(Extracted data entries)

━━━━━━━━━━

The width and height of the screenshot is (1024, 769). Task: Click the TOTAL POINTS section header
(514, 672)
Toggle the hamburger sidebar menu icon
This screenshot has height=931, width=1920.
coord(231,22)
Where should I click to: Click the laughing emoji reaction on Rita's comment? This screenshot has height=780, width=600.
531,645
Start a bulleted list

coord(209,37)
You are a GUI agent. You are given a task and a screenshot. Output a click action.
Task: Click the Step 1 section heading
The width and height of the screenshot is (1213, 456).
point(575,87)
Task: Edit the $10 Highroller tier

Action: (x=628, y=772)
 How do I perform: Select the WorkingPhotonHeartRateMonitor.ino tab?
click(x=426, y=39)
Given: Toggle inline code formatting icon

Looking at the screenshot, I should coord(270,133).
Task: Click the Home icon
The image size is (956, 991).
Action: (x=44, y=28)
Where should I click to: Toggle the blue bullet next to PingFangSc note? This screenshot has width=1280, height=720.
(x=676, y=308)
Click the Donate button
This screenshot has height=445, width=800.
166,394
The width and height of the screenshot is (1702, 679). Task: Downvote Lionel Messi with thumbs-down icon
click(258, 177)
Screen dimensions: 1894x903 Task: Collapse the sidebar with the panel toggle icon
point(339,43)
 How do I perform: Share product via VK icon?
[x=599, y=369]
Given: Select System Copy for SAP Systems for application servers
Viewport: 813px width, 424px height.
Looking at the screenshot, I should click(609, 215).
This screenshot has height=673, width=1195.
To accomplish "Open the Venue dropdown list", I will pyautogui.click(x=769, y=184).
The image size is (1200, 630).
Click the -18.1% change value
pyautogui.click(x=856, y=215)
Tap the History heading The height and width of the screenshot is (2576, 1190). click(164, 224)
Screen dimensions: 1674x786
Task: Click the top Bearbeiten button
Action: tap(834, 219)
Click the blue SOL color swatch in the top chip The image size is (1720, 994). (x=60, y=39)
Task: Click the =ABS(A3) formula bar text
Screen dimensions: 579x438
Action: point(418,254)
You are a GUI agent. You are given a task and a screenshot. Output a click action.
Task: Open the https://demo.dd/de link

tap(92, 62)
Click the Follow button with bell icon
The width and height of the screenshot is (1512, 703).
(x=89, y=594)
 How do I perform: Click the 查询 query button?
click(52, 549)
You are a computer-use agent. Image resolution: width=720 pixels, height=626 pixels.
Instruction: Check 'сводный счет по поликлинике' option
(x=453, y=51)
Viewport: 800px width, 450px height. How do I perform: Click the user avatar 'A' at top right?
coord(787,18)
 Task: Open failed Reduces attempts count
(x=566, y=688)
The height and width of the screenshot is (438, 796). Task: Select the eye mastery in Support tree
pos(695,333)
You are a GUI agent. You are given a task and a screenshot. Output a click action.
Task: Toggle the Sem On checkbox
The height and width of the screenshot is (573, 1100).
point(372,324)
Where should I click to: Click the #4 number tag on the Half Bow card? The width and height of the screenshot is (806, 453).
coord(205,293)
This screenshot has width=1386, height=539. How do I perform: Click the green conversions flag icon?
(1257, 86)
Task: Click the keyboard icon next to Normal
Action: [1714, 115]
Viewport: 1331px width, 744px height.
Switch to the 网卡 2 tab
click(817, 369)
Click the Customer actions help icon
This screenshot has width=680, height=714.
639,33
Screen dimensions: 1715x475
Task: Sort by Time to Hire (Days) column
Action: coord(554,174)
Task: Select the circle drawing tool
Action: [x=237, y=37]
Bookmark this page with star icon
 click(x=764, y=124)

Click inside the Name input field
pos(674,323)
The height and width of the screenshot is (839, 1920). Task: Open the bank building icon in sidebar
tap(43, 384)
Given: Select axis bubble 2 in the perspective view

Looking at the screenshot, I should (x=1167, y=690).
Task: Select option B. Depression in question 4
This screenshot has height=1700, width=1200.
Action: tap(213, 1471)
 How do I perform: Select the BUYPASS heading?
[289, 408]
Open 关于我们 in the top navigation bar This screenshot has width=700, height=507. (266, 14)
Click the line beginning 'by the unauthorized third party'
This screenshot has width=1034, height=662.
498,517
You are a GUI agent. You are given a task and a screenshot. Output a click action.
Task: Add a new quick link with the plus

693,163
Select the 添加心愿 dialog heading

━━━━━━━━━━

# [Work to be completed]
Return the entries above, every line intact.

# [Output for this task]
The width and height of the screenshot is (1024, 769). Task: Click the TOTAL POINTS section header
(514, 672)
Toggle the hamburger sidebar menu icon
This screenshot has height=931, width=1920.
coord(231,22)
Where should I click to: Click the laughing emoji reaction on Rita's comment? This screenshot has height=780, width=600.
531,645
Start a bulleted list

coord(209,37)
You are a GUI agent. You are given a task and a screenshot. Output a click action.
Task: Click the Step 1 section heading
The width and height of the screenshot is (1213, 456).
point(575,87)
Task: Edit the $10 Highroller tier

Action: (x=628, y=772)
 How do I perform: Select the WorkingPhotonHeartRateMonitor.ino tab?
click(x=426, y=39)
Given: Toggle inline code formatting icon

Looking at the screenshot, I should coord(270,133).
Task: Click the Home icon
The image size is (956, 991).
Action: (x=44, y=28)
Where should I click to: Toggle the blue bullet next to PingFangSc note? This screenshot has width=1280, height=720.
(x=676, y=308)
Click the Donate button
This screenshot has height=445, width=800.
166,394
The width and height of the screenshot is (1702, 679). Task: Downvote Lionel Messi with thumbs-down icon
click(258, 177)
Screen dimensions: 1894x903 Task: Collapse the sidebar with the panel toggle icon
point(339,43)
 How do I perform: Share product via VK icon?
[x=599, y=369]
Given: Select System Copy for SAP Systems for application servers
Viewport: 813px width, 424px height.
Looking at the screenshot, I should click(609, 215).
This screenshot has height=673, width=1195.
To accomplish "Open the Venue dropdown list", I will pyautogui.click(x=769, y=184).
The image size is (1200, 630).
Click the -18.1% change value
pyautogui.click(x=856, y=215)
Tap the History heading The height and width of the screenshot is (2576, 1190). click(164, 224)
Screen dimensions: 1674x786
Task: Click the top Bearbeiten button
Action: tap(834, 219)
Click the blue SOL color swatch in the top chip The image size is (1720, 994). (x=60, y=39)
Task: Click the =ABS(A3) formula bar text
Screen dimensions: 579x438
Action: point(418,254)
You are a GUI agent. You are given a task and a screenshot. Output a click action.
Task: Open the https://demo.dd/de link

tap(92, 62)
Click the Follow button with bell icon
The width and height of the screenshot is (1512, 703).
(x=89, y=594)
 How do I perform: Click the 查询 query button?
click(52, 549)
You are a computer-use agent. Image resolution: width=720 pixels, height=626 pixels.
Instruction: Check 'сводный счет по поликлинике' option
(x=453, y=51)
Viewport: 800px width, 450px height. How do I perform: Click the user avatar 'A' at top right?
coord(787,18)
 Task: Open failed Reduces attempts count
(x=566, y=688)
The height and width of the screenshot is (438, 796). Task: Select the eye mastery in Support tree
pos(695,333)
You are a GUI agent. You are given a task and a screenshot. Output a click action.
Task: Toggle the Sem On checkbox
The height and width of the screenshot is (573, 1100).
point(372,324)
Where should I click to: Click the #4 number tag on the Half Bow card? The width and height of the screenshot is (806, 453).
coord(205,293)
This screenshot has width=1386, height=539. How do I perform: Click the green conversions flag icon?
(1257, 86)
Task: Click the keyboard icon next to Normal
Action: [1714, 115]
Viewport: 1331px width, 744px height.
Switch to the 网卡 2 tab
click(817, 369)
Click the Customer actions help icon
This screenshot has width=680, height=714.
639,33
Screen dimensions: 1715x475
Task: Sort by Time to Hire (Days) column
Action: coord(554,174)
Task: Select the circle drawing tool
Action: [x=237, y=37]
Bookmark this page with star icon
 click(x=764, y=124)

Click inside the Name input field
pos(674,323)
The height and width of the screenshot is (839, 1920). Task: Open the bank building icon in sidebar
tap(43, 384)
Given: Select axis bubble 2 in the perspective view

Looking at the screenshot, I should (x=1167, y=690).
Task: Select option B. Depression in question 4
This screenshot has height=1700, width=1200.
Action: tap(213, 1471)
 How do I perform: Select the BUYPASS heading?
[289, 408]
Open 关于我们 in the top navigation bar This screenshot has width=700, height=507. (266, 14)
Click the line beginning 'by the unauthorized third party'
This screenshot has width=1034, height=662.
498,517
You are a GUI agent. You are given a task and a screenshot. Output a click action.
Task: Add a new quick link with the plus

693,163
Select the 添加心愿 dialog heading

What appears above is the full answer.